Quotes

You cannot stay on the summit forever; you have to come down again. So why bother in the first place? Just this: What is above knows what is below, but what is below does not know what is above. One climbs, one sees. One descends, one sees no longer, but one has seen.

  • Rene Daumal, Le Mont Analogue

The purpose of abstraction is not to be vague, but to create a new semantic level in which one can be absolutely precise.

  • Edsger Dijkstra

I like to imagine abstraction (abstractly ha ha ha) as pulling the strings on a marionette. The marionette, being “real life,” is easily accessible. Everyone understands the marionette whether it’s walking or dancing or fighting. We can see it and it makes sense.
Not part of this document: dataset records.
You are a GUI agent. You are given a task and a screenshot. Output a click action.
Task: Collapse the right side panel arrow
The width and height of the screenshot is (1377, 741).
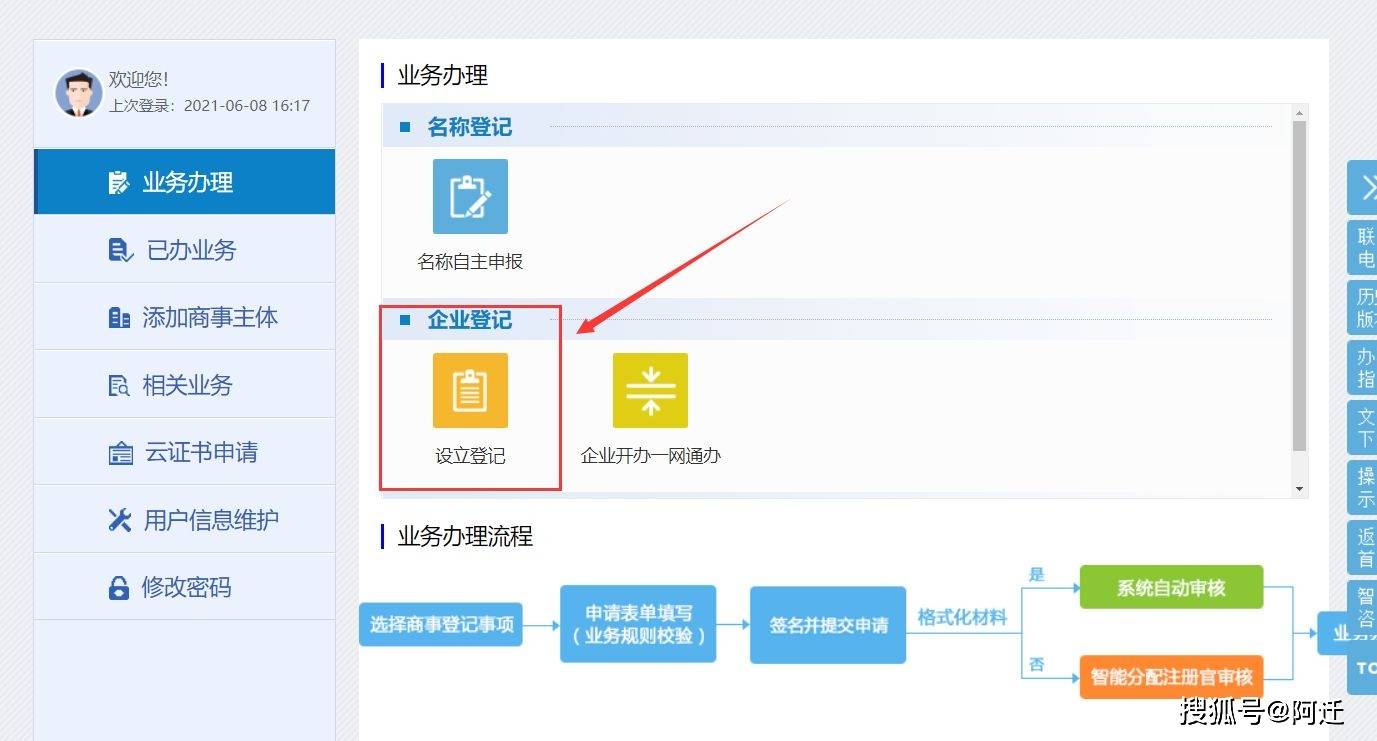(x=1366, y=187)
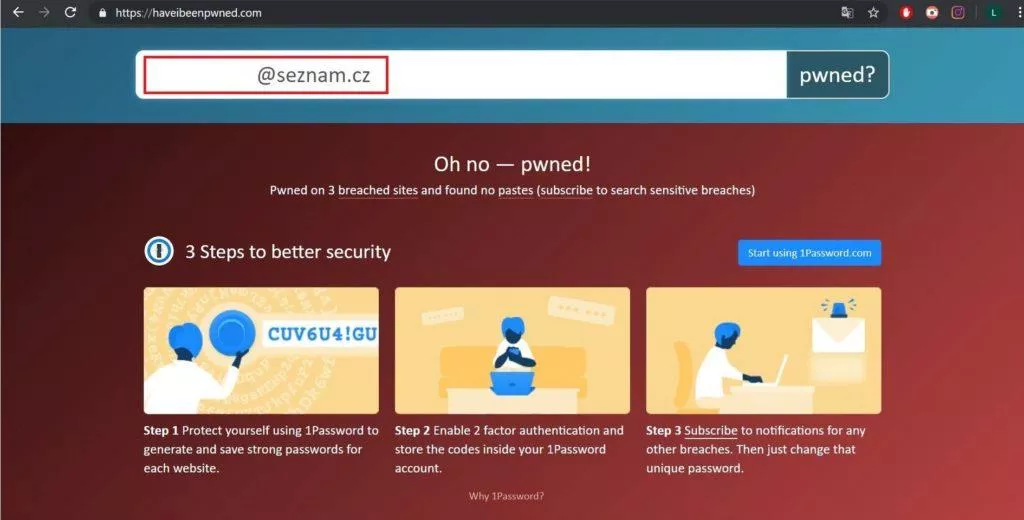Open the breached sites link
The height and width of the screenshot is (520, 1024).
[377, 191]
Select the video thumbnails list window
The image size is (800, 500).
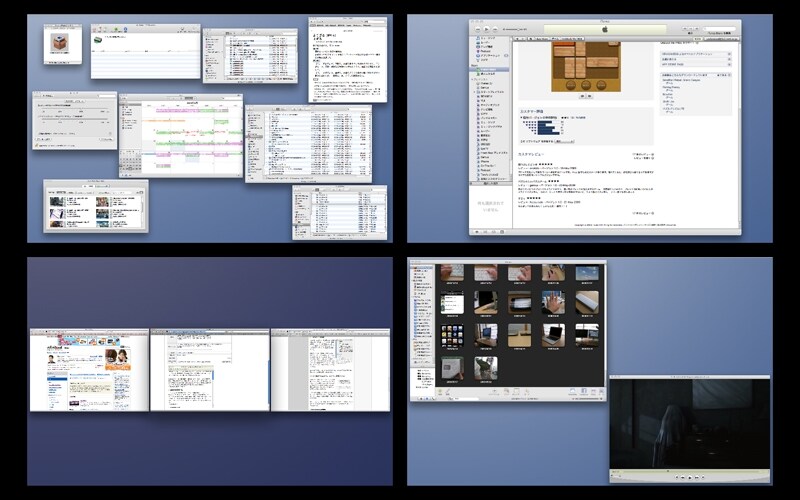[x=95, y=206]
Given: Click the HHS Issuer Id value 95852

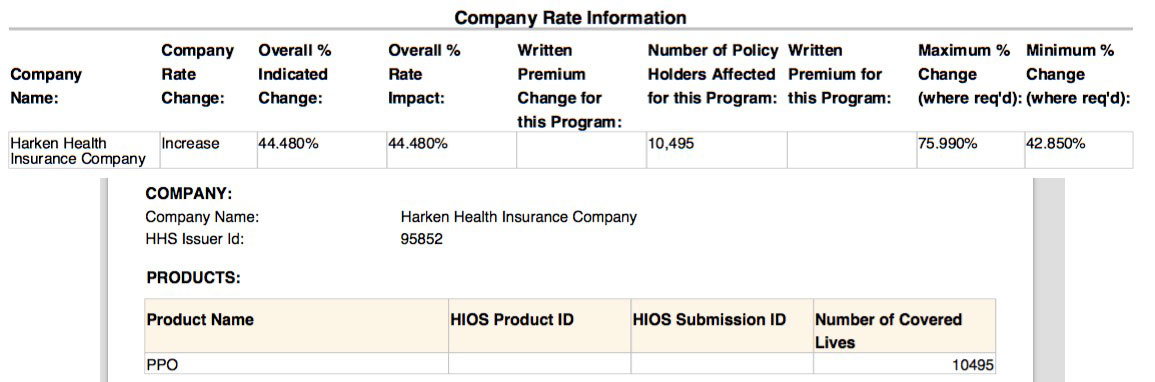Looking at the screenshot, I should pos(422,239).
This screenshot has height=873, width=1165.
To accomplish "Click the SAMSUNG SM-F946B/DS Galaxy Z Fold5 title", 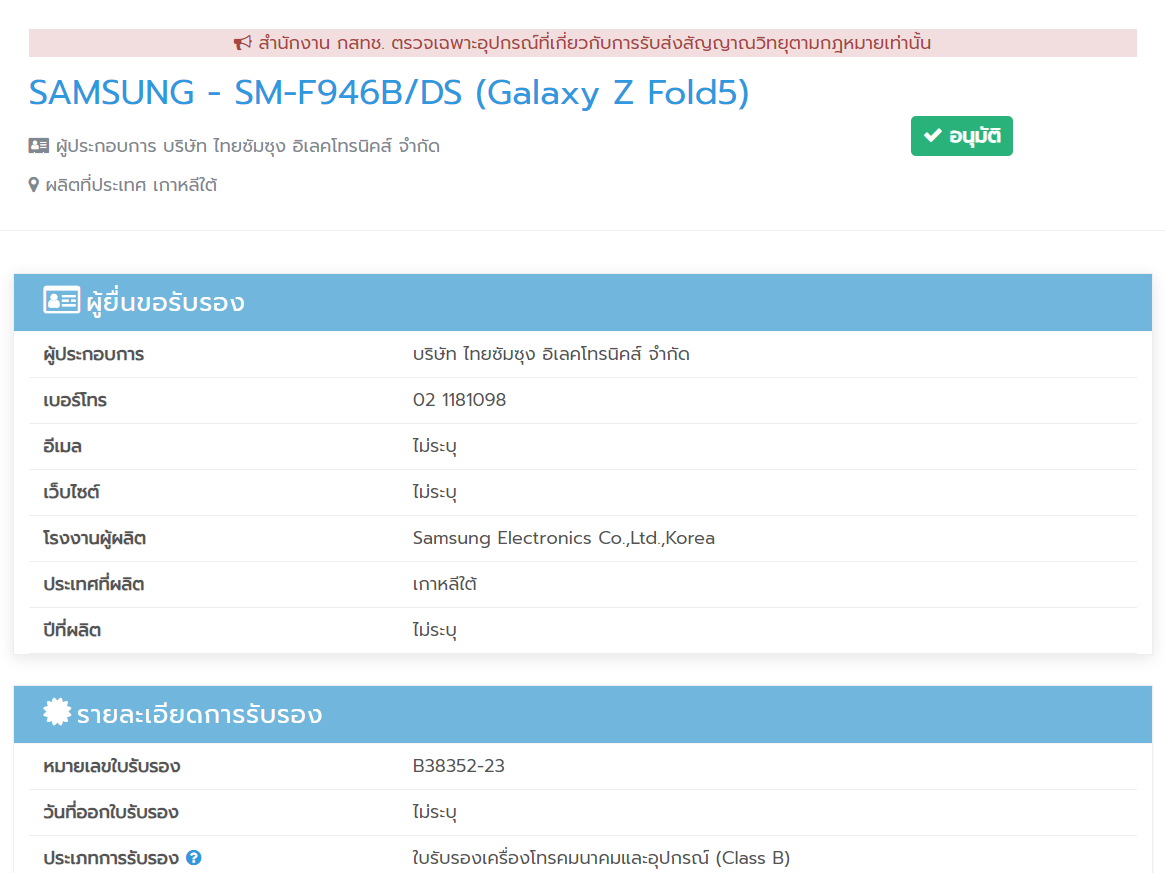I will 389,93.
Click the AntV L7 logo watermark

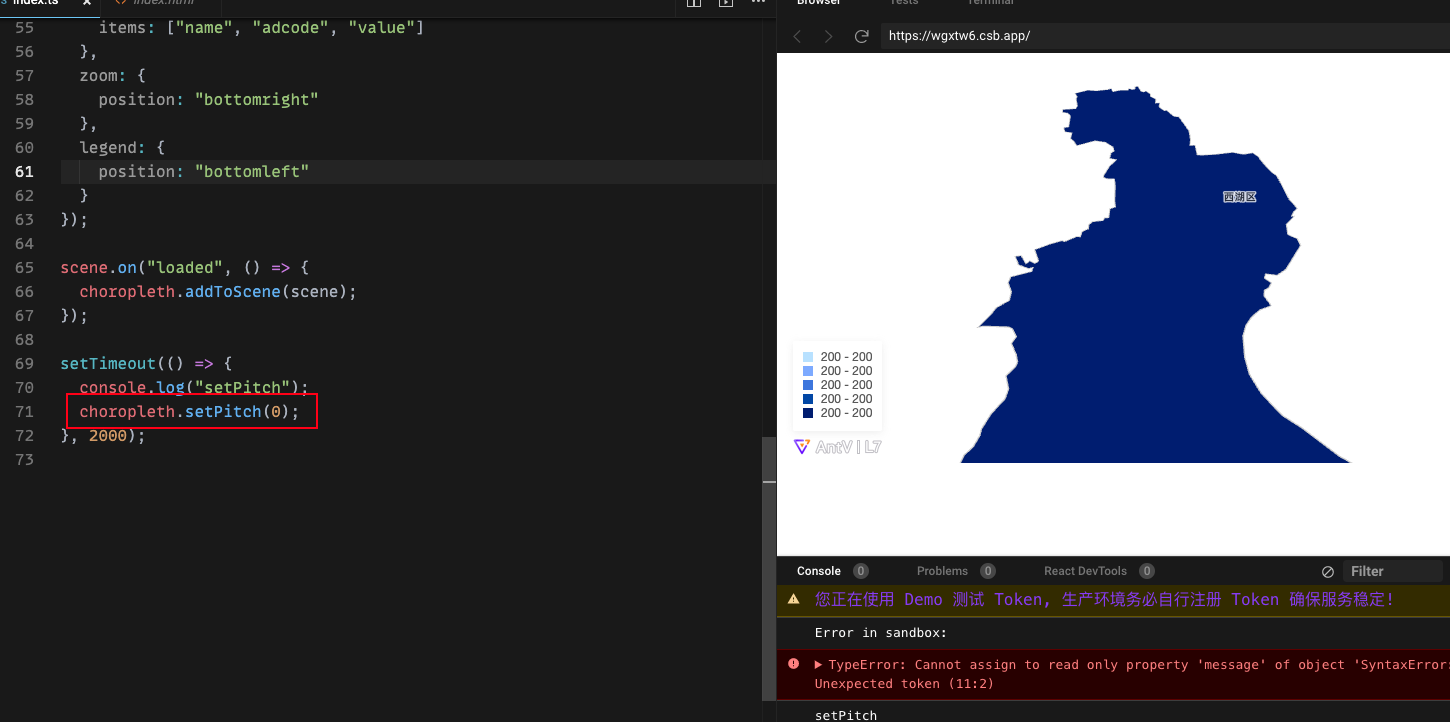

But watch instead the hands of the puppeteers. Can you look at the hand movements of the puppeteers and know what the marionette is doing? … Imagine it gets worse. Much, much worse. Imagine that the marionettes we see are controlled by marionettoids we don’t see which are in turn controlled by pre-puppeteers which are finally controlled by actual puppeteers. … I spent years trying to fake puppeteer lingo, but I have officially given up. My goal here is to write something that I can understand and remember and talk about with my non-puppeteer friends and family, which will allow me to speak my own language to the puppeteers.

Mathematics is a process of staring hard enough with enough perseverence at at the fog of muddle and confusion to eventually break through to improved clarity.

What we are doing is finding ways for people to understand and think about mathematics.

  • William Thurston, On proof and progress in mathematics

One person’s clear mental image is another person’s intimidation.

  • William Thurston, On proof and progress in mathematics

Think deeply of simple things.

We should be mindful of everything, for we can interpret everything.

  • Herman Hesse, The Glass Bead Game

Anyone can create a pretty little bamboo garden in the world, but I doubt the gardener would succeed in incorporating the world in his bamboo grove.

  • Herman Hesse, The Glass Bead Game

Have respect for the meaning, but do not imagine it can be taught.

  • Herman Hesse, The Glass Bead Game

Abstractions are fine, but I think people also have to breathe air and eat bread.

  • Herman Hesse, The Glass Bead Game

It is all there, and yet it is not there. What is lacking? A nothing, but that nothing is everything.

  • Honore de Balzac, Le Chef-d’œuvre inconnu

Is this all ‘just language’? There would be no shame if it were: language can have the most profound effect. New language can make new concepts thinkable, and make old, apparently obscure, concepts suddenly seem natural and obvious.